By rulings of their highest courts, Alaska and Minnesota require the police to electronically record custodial interrogations. Texas, Great Britain, Canada and Australia have similar requirements. Illinois Governor Ryan's Committee on Capital Punishment has also made a recommendation for mandatory videotaping. Some legislatures and some police departments are considering establishing such a policy. NACDL has written the Director of the Federal Bureau of Investigation and the Commissioners of the New York City and Los Angeles Police Departments urging them to adopt such procedures.
Police coercion
At a conference in Beijing last month with Chinese legal officials and attorneys and NACDL representatives, a Chinese judge expressed his difficulty in deciding whether to credit a prisoner's claim that his confession was false and a result of police coercion. The testimony of the police and the accused were, as expected, diametrically opposite, and there was no physical evidence.

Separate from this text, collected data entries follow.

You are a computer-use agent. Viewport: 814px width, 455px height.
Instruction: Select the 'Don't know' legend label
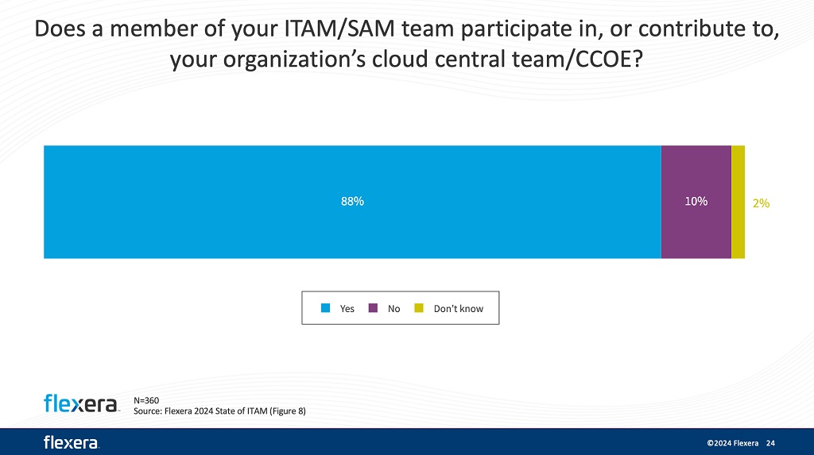(459, 309)
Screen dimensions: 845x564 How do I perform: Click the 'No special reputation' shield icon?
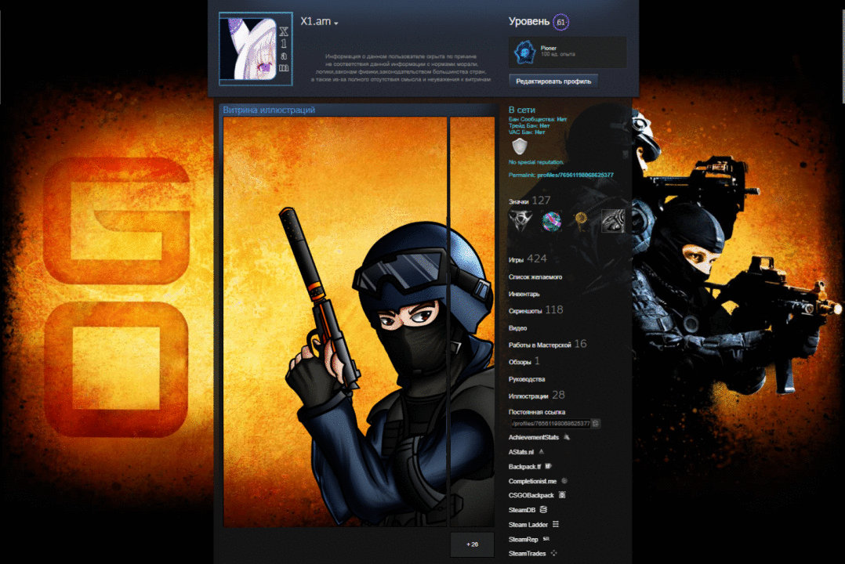(x=519, y=145)
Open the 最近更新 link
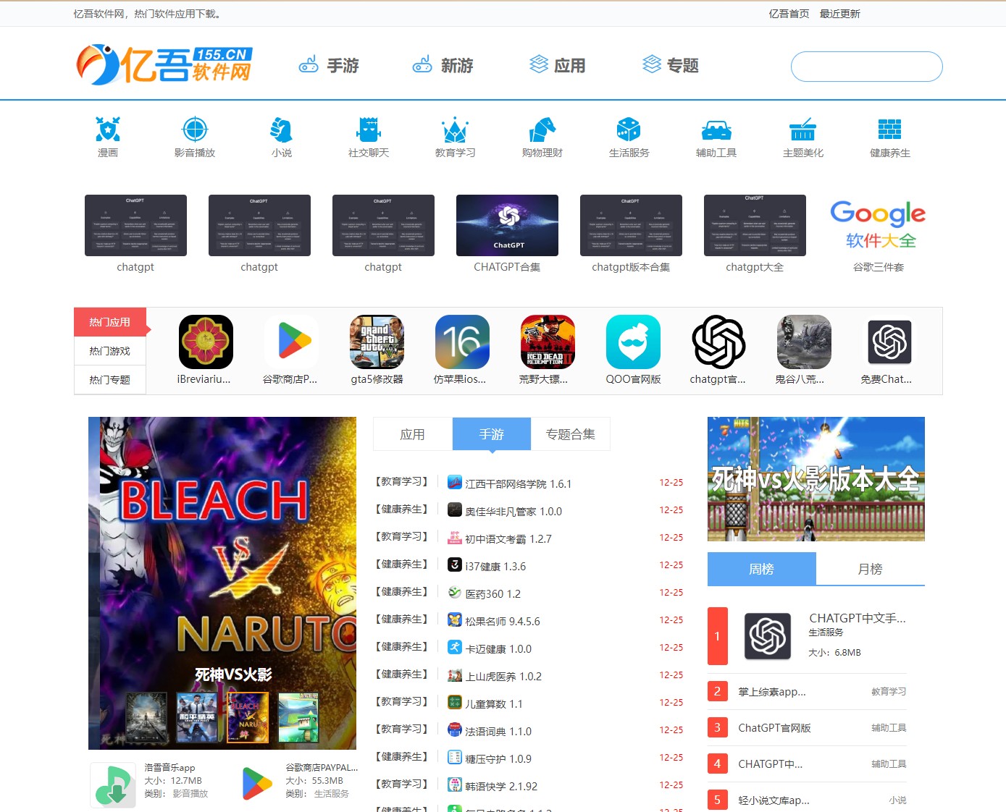The image size is (1006, 812). tap(839, 13)
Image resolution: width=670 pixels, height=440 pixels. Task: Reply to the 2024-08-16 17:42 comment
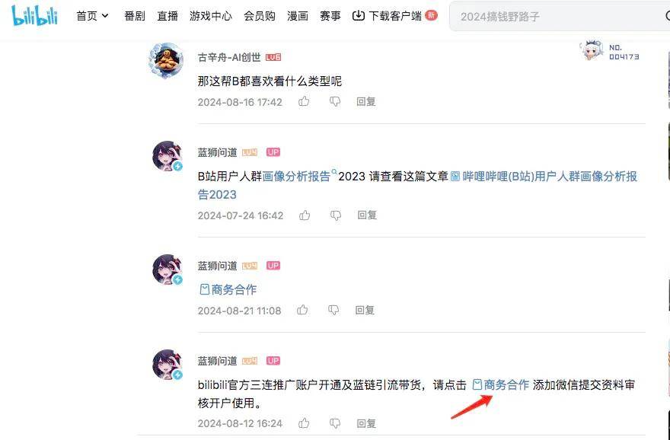[x=366, y=102]
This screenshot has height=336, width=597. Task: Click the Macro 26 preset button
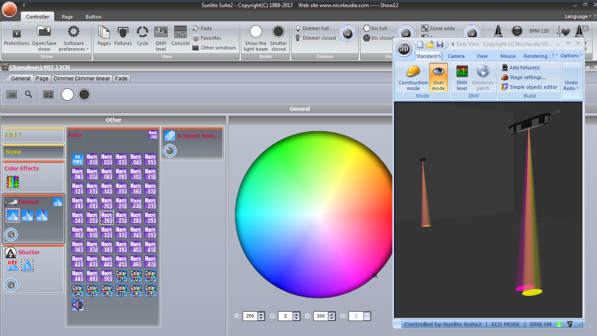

The Chinese judge asked, “Would not mandatory videotaping be helpful?”
The obvious answer is “yes.” Mandatory videotaping (or even audiotaping) would be helpful to judges deciding the difficult “he said, she said” swearing contest between the police and the defendant about whether a statement was coerced. It would be equally helpful to a jury deciding whether the defendant in fact made an admission and, if so, under what circumstances.

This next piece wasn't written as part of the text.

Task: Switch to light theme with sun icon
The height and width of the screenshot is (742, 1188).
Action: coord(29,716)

To be sure, video (or audio) recordings are often devastating to a defendant's contention that he or she was coerced or did not in fact make the statements the police claim. Defense lawyers will sometimes be unable to make plausible arguments that a confession was forced or that the police testimony was untrue. On the other hand, and more importantly, mandatory videotaping will limit (but not eliminate) police coercion or police perjury concerning defendants' statements. And, in the interest of society, it will lead to a more accurate determination by the trier of fact.
Arguments
I can think of no substantial argument against the requirements of mandatory taping of custodial interrogation. Law enforcement authorities may argue that such a requirement would require additional funding, but the cost of necessary equipment is small. They may argue that any additional requirement imposed upon the police might lead to the preclusion of relevant and trustworthy evidence when the police even in good faith fail to tape interrogations, but *8 that is an argument only for sound legislative and judicial lawmaking. Society should not fail to enact reasonable rules because state officers will sometimes violate them.

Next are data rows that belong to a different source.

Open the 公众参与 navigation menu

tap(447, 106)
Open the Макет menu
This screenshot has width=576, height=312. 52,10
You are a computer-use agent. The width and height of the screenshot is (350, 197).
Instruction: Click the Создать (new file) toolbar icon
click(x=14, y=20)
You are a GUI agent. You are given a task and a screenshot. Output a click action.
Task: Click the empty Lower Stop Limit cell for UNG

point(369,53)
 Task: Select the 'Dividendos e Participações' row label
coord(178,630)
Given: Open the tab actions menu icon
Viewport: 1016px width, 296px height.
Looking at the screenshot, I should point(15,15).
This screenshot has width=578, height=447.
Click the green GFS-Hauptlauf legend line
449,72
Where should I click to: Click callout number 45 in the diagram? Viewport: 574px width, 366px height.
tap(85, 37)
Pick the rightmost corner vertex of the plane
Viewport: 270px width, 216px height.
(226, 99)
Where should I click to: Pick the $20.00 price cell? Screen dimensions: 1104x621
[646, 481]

They may also argue that mandatory taping will lead to fewer statements, and consequently fewer convictions because it will hamper police techniques and stress to detainees the gravity of making admissions, but such an expectation is contrary to past experience with police taping (and with Miranda warnings, about which a similar argument has been made) and, in any case, is a strong reason for its institution. They will not argue the principal reason some oppose mandatory taping: that it will hinder the police from lying with impunity.
Mandatory videotaping of police interrogations is an idea whose time has come. It is a sound improvement in criminal justice that benefits the system, and not only one side, and that public officials can support without fear of losing votes. It is part of NACDL's State Legislative Network program. As criminal defense lawyers, and as citizens, we should push for its establishment by our legislatures, our city councils, our local police departments and our courts.
Lawrence S. Goldman is the 44th President of NACDL. Previously he was Secretary, Treasurer, First and Second Vice-President and President-Elect. A Life Member of NACDL, he received the Robert C. Heeney Award in 1998. A veteran criminal defense lawyer of more than 30 years, he is a Past President of the New York State Association of Criminal Defense Lawyers (NYSACDL) and the New York Criminal Bar Association.